• **WORK TO DO**
Copy every one of the records below word for word, changing nothing.
— start of RAW RECORDS —
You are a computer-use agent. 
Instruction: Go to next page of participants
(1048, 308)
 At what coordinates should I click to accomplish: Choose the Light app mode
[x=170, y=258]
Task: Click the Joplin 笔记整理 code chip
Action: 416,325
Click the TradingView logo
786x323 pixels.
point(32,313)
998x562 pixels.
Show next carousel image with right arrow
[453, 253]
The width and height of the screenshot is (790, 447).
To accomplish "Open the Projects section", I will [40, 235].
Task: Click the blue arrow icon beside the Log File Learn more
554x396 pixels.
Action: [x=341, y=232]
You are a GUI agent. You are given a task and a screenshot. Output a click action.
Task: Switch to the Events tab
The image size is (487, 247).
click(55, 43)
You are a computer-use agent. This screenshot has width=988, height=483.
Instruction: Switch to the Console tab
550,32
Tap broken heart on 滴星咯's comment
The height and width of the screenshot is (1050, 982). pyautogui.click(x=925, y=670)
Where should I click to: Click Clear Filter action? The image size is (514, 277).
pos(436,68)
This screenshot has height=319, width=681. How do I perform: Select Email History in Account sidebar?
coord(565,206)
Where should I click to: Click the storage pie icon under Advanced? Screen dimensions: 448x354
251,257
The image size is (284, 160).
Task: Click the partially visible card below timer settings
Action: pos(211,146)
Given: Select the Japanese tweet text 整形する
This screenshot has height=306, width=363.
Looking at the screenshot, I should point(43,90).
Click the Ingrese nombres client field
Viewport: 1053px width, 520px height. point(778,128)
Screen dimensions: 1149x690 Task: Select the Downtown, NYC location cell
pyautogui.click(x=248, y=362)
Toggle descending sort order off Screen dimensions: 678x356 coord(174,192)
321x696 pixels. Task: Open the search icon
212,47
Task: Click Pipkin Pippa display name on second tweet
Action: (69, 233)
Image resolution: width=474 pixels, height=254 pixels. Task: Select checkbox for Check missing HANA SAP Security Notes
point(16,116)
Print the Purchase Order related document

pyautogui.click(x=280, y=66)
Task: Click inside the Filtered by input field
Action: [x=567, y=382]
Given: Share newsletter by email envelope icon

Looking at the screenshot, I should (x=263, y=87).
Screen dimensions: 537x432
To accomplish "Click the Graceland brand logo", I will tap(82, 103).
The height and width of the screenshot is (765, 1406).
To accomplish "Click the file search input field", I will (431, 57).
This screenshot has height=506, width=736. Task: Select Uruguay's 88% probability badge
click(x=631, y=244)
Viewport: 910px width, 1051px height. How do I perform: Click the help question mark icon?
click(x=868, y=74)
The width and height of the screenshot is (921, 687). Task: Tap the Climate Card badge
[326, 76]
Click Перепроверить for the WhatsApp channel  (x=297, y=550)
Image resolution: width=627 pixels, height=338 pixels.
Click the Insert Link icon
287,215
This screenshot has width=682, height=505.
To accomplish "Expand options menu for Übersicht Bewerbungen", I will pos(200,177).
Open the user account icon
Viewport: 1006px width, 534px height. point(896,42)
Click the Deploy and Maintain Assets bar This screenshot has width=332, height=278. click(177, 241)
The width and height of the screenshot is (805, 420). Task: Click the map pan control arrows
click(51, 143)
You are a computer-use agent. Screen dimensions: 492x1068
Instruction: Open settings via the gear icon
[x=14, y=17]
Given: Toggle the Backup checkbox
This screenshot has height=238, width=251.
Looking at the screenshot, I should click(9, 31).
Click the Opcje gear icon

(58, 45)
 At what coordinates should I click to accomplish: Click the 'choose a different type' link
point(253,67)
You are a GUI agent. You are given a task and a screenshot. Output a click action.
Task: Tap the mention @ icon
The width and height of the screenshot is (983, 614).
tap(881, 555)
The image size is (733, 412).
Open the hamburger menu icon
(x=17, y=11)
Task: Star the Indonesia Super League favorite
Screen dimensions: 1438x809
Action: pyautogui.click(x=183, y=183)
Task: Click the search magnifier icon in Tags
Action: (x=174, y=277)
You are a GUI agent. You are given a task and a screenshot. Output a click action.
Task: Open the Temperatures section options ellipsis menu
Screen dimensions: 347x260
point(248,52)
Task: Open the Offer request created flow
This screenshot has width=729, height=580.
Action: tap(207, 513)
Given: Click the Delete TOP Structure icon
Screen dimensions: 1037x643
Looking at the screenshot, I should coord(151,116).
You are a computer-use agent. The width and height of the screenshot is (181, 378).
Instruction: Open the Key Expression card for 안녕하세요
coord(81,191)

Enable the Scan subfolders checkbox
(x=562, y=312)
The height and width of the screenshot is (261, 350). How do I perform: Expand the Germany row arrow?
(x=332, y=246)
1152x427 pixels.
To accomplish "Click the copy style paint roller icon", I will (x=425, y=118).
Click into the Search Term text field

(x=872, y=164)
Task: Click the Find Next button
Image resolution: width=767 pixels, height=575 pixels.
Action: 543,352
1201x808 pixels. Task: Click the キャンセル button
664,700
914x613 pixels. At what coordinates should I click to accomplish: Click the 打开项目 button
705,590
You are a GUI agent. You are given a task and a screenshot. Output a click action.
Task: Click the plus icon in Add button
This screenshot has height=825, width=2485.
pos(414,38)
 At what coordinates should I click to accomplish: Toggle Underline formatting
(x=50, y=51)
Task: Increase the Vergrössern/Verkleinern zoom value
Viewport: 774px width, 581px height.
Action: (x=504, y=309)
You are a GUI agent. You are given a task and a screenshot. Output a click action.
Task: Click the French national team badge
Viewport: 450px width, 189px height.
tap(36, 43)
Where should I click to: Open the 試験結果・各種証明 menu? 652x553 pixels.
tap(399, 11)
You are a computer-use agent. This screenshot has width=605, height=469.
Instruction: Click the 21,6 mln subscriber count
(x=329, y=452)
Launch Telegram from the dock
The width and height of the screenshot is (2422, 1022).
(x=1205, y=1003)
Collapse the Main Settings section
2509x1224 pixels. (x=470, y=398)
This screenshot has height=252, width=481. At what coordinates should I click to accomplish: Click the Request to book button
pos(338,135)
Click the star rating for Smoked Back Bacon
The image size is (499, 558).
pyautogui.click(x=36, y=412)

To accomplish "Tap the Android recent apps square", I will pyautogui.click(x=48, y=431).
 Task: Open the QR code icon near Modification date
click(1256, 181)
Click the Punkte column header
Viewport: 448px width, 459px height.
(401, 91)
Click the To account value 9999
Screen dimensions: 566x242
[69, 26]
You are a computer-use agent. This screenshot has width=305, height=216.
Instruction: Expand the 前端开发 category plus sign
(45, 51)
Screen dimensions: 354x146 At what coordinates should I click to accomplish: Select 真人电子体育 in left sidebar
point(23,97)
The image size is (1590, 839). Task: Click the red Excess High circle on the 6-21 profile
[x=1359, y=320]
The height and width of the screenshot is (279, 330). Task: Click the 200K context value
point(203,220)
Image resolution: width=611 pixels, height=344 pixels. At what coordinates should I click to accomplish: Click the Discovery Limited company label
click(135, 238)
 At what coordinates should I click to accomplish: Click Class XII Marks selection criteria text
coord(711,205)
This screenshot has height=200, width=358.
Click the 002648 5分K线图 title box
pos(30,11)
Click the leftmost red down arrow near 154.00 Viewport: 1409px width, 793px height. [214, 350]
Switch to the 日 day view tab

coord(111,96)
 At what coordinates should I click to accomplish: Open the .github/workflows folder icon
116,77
— end of RAW RECORDS —
• **EXPECTED OUTPUT**
You are a computer-use agent. 
Instruction: Go to next page of participants
(1048, 308)
 At what coordinates should I click to accomplish: Choose the Light app mode
[x=170, y=258]
Task: Click the Joplin 笔记整理 code chip
Action: 416,325
Click the TradingView logo
786x323 pixels.
point(32,313)
998x562 pixels.
Show next carousel image with right arrow
[453, 253]
The width and height of the screenshot is (790, 447).
To accomplish "Open the Projects section", I will [40, 235].
Task: Click the blue arrow icon beside the Log File Learn more
554x396 pixels.
Action: [x=341, y=232]
You are a GUI agent. You are given a task and a screenshot. Output a click action.
Task: Switch to the Events tab
The image size is (487, 247).
click(55, 43)
You are a computer-use agent. This screenshot has width=988, height=483.
Instruction: Switch to the Console tab
550,32
Tap broken heart on 滴星咯's comment
The height and width of the screenshot is (1050, 982). pyautogui.click(x=925, y=670)
Where should I click to: Click Clear Filter action? The image size is (514, 277).
pos(436,68)
This screenshot has height=319, width=681. How do I perform: Select Email History in Account sidebar?
coord(565,206)
Where should I click to: Click the storage pie icon under Advanced? Screen dimensions: 448x354
251,257
The image size is (284, 160).
Task: Click the partially visible card below timer settings
Action: pos(211,146)
Given: Select the Japanese tweet text 整形する
This screenshot has height=306, width=363.
Looking at the screenshot, I should point(43,90).
Click the Ingrese nombres client field
Viewport: 1053px width, 520px height. point(778,128)
Screen dimensions: 1149x690 Task: Select the Downtown, NYC location cell
pyautogui.click(x=248, y=362)
Toggle descending sort order off Screen dimensions: 678x356 coord(174,192)
321x696 pixels. Task: Open the search icon
212,47
Task: Click Pipkin Pippa display name on second tweet
Action: (69, 233)
Image resolution: width=474 pixels, height=254 pixels. Task: Select checkbox for Check missing HANA SAP Security Notes
point(16,116)
Print the Purchase Order related document

pyautogui.click(x=280, y=66)
Task: Click inside the Filtered by input field
Action: [x=567, y=382]
Given: Share newsletter by email envelope icon

Looking at the screenshot, I should (x=263, y=87).
Screen dimensions: 537x432
To accomplish "Click the Graceland brand logo", I will tap(82, 103).
The height and width of the screenshot is (765, 1406).
To accomplish "Click the file search input field", I will (431, 57).
This screenshot has height=506, width=736. Task: Select Uruguay's 88% probability badge
click(x=631, y=244)
Viewport: 910px width, 1051px height. How do I perform: Click the help question mark icon?
click(x=868, y=74)
The width and height of the screenshot is (921, 687). Task: Tap the Climate Card badge
[326, 76]
Click Перепроверить for the WhatsApp channel  (x=297, y=550)
Image resolution: width=627 pixels, height=338 pixels.
Click the Insert Link icon
287,215
This screenshot has width=682, height=505.
To accomplish "Expand options menu for Übersicht Bewerbungen", I will pos(200,177).
Open the user account icon
Viewport: 1006px width, 534px height. point(896,42)
Click the Deploy and Maintain Assets bar This screenshot has width=332, height=278. click(177, 241)
The width and height of the screenshot is (805, 420). Task: Click the map pan control arrows
click(51, 143)
You are a computer-use agent. Screen dimensions: 492x1068
Instruction: Open settings via the gear icon
[x=14, y=17]
Given: Toggle the Backup checkbox
This screenshot has height=238, width=251.
Looking at the screenshot, I should click(9, 31).
Click the Opcje gear icon

(58, 45)
 At what coordinates should I click to accomplish: Click the 'choose a different type' link
point(253,67)
You are a GUI agent. You are given a task and a screenshot. Output a click action.
Task: Tap the mention @ icon
The width and height of the screenshot is (983, 614).
tap(881, 555)
The image size is (733, 412).
Open the hamburger menu icon
(x=17, y=11)
Task: Star the Indonesia Super League favorite
Screen dimensions: 1438x809
Action: pyautogui.click(x=183, y=183)
Task: Click the search magnifier icon in Tags
Action: (x=174, y=277)
You are a GUI agent. You are given a task and a screenshot. Output a click action.
Task: Open the Temperatures section options ellipsis menu
Screen dimensions: 347x260
point(248,52)
Task: Open the Offer request created flow
This screenshot has width=729, height=580.
Action: tap(207, 513)
Given: Click the Delete TOP Structure icon
Screen dimensions: 1037x643
Looking at the screenshot, I should coord(151,116).
You are a computer-use agent. The width and height of the screenshot is (181, 378).
Instruction: Open the Key Expression card for 안녕하세요
coord(81,191)

Enable the Scan subfolders checkbox
(x=562, y=312)
The height and width of the screenshot is (261, 350). How do I perform: Expand the Germany row arrow?
(x=332, y=246)
1152x427 pixels.
To accomplish "Click the copy style paint roller icon", I will (x=425, y=118).
Click into the Search Term text field

(x=872, y=164)
Task: Click the Find Next button
Image resolution: width=767 pixels, height=575 pixels.
Action: 543,352
1201x808 pixels. Task: Click the キャンセル button
664,700
914x613 pixels. At what coordinates should I click to accomplish: Click the 打开项目 button
705,590
You are a GUI agent. You are given a task and a screenshot. Output a click action.
Task: Click the plus icon in Add button
This screenshot has height=825, width=2485.
pos(414,38)
 At what coordinates should I click to accomplish: Toggle Underline formatting
(x=50, y=51)
Task: Increase the Vergrössern/Verkleinern zoom value
Viewport: 774px width, 581px height.
Action: (x=504, y=309)
You are a GUI agent. You are given a task and a screenshot. Output a click action.
Task: Click the French national team badge
Viewport: 450px width, 189px height.
tap(36, 43)
Where should I click to: Open the 試験結果・各種証明 menu? 652x553 pixels.
tap(399, 11)
You are a computer-use agent. This screenshot has width=605, height=469.
Instruction: Click the 21,6 mln subscriber count
(x=329, y=452)
Launch Telegram from the dock
The width and height of the screenshot is (2422, 1022).
(x=1205, y=1003)
Collapse the Main Settings section
2509x1224 pixels. (x=470, y=398)
This screenshot has height=252, width=481. At what coordinates should I click to accomplish: Click the Request to book button
pos(338,135)
Click the star rating for Smoked Back Bacon
The image size is (499, 558).
pyautogui.click(x=36, y=412)

To accomplish "Tap the Android recent apps square", I will pyautogui.click(x=48, y=431).
 Task: Open the QR code icon near Modification date
click(1256, 181)
Click the Punkte column header
Viewport: 448px width, 459px height.
(401, 91)
Click the To account value 9999
Screen dimensions: 566x242
[69, 26]
You are a computer-use agent. This screenshot has width=305, height=216.
Instruction: Expand the 前端开发 category plus sign
(45, 51)
Screen dimensions: 354x146 At what coordinates should I click to accomplish: Select 真人电子体育 in left sidebar
point(23,97)
The image size is (1590, 839). Task: Click the red Excess High circle on the 6-21 profile
[x=1359, y=320]
The height and width of the screenshot is (279, 330). Task: Click the 200K context value
point(203,220)
Image resolution: width=611 pixels, height=344 pixels. At what coordinates should I click to accomplish: Click the Discovery Limited company label
click(135, 238)
 At what coordinates should I click to accomplish: Click Class XII Marks selection criteria text
coord(711,205)
This screenshot has height=200, width=358.
Click the 002648 5分K线图 title box
pos(30,11)
Click the leftmost red down arrow near 154.00 Viewport: 1409px width, 793px height. [214, 350]
Switch to the 日 day view tab

coord(111,96)
 At what coordinates should I click to accomplish: Open the .github/workflows folder icon
116,77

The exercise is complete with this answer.